- Work to complete
Go through the material line by line and copy each one with the word "will".

- Dataset extract
○ ○ ○

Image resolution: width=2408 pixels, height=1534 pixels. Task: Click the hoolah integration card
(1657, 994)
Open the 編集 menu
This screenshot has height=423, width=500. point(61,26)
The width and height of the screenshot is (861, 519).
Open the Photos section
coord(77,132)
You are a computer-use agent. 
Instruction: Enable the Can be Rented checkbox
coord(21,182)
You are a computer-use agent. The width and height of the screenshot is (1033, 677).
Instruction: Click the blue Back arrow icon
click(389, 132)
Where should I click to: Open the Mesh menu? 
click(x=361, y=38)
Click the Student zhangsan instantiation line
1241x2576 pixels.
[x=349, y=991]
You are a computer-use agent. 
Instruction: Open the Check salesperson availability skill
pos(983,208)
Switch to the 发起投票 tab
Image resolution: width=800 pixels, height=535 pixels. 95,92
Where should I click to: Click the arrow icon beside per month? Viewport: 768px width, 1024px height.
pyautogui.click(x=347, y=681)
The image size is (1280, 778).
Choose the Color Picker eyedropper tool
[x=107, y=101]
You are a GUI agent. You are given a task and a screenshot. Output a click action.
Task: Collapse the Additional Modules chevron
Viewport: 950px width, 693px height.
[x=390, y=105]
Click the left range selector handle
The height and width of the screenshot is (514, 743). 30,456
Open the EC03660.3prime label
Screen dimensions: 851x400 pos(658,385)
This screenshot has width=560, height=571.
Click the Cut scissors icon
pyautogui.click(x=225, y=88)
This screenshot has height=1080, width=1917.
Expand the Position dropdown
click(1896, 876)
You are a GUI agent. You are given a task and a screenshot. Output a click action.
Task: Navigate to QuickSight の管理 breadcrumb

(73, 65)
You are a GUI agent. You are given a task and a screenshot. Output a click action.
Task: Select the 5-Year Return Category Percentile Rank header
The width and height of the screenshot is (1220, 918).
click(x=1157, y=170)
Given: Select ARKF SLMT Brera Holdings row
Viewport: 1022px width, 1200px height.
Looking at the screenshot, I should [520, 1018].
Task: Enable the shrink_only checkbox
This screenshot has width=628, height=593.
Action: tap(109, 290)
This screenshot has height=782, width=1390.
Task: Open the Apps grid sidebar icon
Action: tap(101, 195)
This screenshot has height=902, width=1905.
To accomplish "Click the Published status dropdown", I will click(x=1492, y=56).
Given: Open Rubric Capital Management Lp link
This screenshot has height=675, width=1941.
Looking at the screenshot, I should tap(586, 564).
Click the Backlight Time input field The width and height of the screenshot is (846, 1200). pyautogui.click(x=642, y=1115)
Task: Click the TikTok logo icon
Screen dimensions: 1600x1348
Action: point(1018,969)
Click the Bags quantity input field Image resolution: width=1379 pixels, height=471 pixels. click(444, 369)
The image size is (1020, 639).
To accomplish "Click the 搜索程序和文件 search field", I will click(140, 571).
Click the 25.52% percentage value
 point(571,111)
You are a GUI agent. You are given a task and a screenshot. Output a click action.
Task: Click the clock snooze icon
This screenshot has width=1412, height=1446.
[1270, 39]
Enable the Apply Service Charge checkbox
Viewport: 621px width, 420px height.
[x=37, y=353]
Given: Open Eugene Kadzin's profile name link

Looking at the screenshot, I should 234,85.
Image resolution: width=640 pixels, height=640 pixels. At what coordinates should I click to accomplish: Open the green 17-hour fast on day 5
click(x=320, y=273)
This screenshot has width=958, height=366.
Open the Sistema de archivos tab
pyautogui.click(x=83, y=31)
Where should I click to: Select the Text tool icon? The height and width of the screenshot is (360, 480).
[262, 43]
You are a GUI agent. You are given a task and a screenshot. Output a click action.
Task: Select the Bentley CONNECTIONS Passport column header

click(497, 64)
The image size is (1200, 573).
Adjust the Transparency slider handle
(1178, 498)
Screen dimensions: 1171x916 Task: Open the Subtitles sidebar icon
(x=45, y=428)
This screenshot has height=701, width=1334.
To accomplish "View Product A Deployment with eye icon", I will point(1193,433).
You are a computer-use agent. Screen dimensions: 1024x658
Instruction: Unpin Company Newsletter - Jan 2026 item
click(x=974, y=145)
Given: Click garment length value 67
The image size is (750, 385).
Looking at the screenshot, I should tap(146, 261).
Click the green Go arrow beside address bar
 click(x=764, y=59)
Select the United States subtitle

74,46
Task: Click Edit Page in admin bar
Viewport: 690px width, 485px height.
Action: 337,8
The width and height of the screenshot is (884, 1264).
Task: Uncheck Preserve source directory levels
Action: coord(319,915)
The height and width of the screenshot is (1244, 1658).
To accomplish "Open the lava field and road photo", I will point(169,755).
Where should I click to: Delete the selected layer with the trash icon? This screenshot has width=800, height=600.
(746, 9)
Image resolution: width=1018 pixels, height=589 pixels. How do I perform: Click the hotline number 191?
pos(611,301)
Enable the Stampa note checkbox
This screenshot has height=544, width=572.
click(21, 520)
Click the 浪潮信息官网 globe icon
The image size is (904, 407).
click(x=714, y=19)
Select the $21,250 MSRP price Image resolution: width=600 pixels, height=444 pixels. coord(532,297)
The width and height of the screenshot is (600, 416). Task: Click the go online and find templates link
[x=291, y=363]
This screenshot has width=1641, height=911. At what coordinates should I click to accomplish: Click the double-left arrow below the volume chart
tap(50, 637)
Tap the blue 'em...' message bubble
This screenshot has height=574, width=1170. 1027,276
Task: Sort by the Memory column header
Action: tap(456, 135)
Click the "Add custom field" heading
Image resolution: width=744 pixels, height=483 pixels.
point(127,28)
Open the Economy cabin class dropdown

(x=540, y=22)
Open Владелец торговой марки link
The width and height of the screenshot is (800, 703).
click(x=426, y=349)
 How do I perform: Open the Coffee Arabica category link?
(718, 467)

○ ○ ○

- Solution
To accomplish "Click the Published status dropdown", I will click(x=1492, y=56).
To accomplish "Click the 搜索程序和文件 search field", I will click(140, 571).
To accomplish "View Product A Deployment with eye icon", I will point(1193,433).
To accomplish "Open the lava field and road photo", I will point(169,755).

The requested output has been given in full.